In restoration, retouching a painting describes the process where paint is applied to areas where paint is missing.
The original is not touched and nothing is improved or altered.
The paint medium and pigment has to be stabile but nevertheless reversible.
Here some of the most common types of retouching – “from minimal or no integration to re-creation of lost content … “*
– Neutral Retouching: Only a base coat, the imprimatur, the primer is applied
– Tonal Retouching: A slightly paler tone of the original is applied
– Abstract Retouching: Tratteggio – a selective color separation technique which was developed during the restoration of “The Cross of Cimabue”
– Total Integration Retouching: This is most commonly used technique and matches the color and tone precisely.
Which technique of retouching to apply to what specific job can become a matter of great debate.
Getting the right tone…
The colour tone gets physically mixed on a palette but first in the mind of the „retoucheur or the retoucheuse“.

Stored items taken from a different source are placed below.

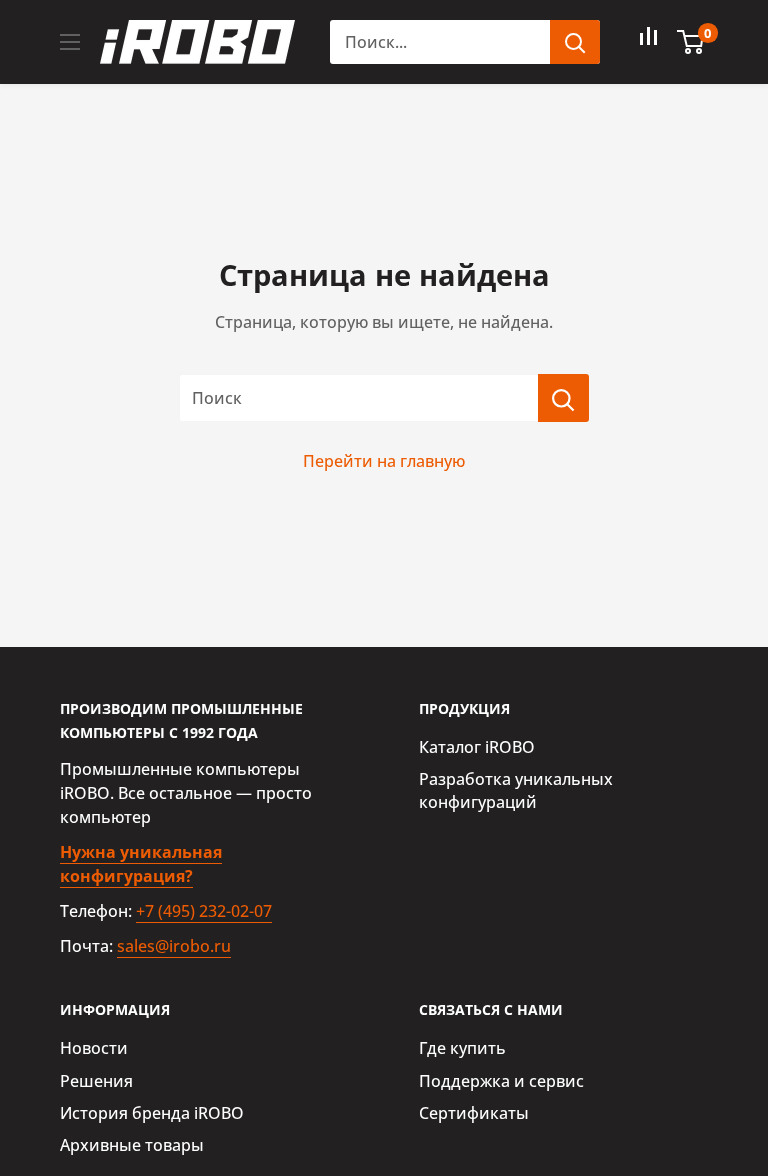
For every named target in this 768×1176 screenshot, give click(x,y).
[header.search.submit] (575, 42)
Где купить (462, 1048)
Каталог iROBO (477, 747)
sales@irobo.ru (174, 946)
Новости (94, 1048)
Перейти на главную (384, 461)
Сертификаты (474, 1113)
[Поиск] (563, 398)
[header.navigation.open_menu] (70, 42)
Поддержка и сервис (501, 1081)
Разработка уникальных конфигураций (516, 790)
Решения (96, 1081)
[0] (691, 42)
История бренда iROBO (152, 1113)
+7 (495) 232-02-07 (204, 911)
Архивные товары (132, 1145)
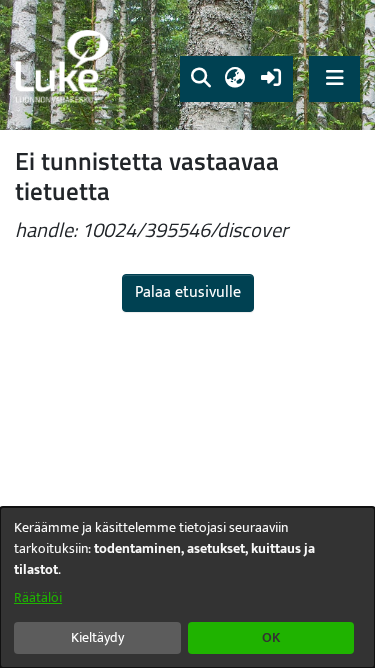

It is quite a meditative process and an interesting journey – one millimetre at a time.
Most colours that we perceive as one tone – green, yellow, blue, red – are always a combination, a mix of colours.
On a magnified level a pale green can reveal itself as a combination of blue and yellow, speckled with small off white dots, that are interrupted by thin brown lines.
To master the skill of retouching takes many years of practice.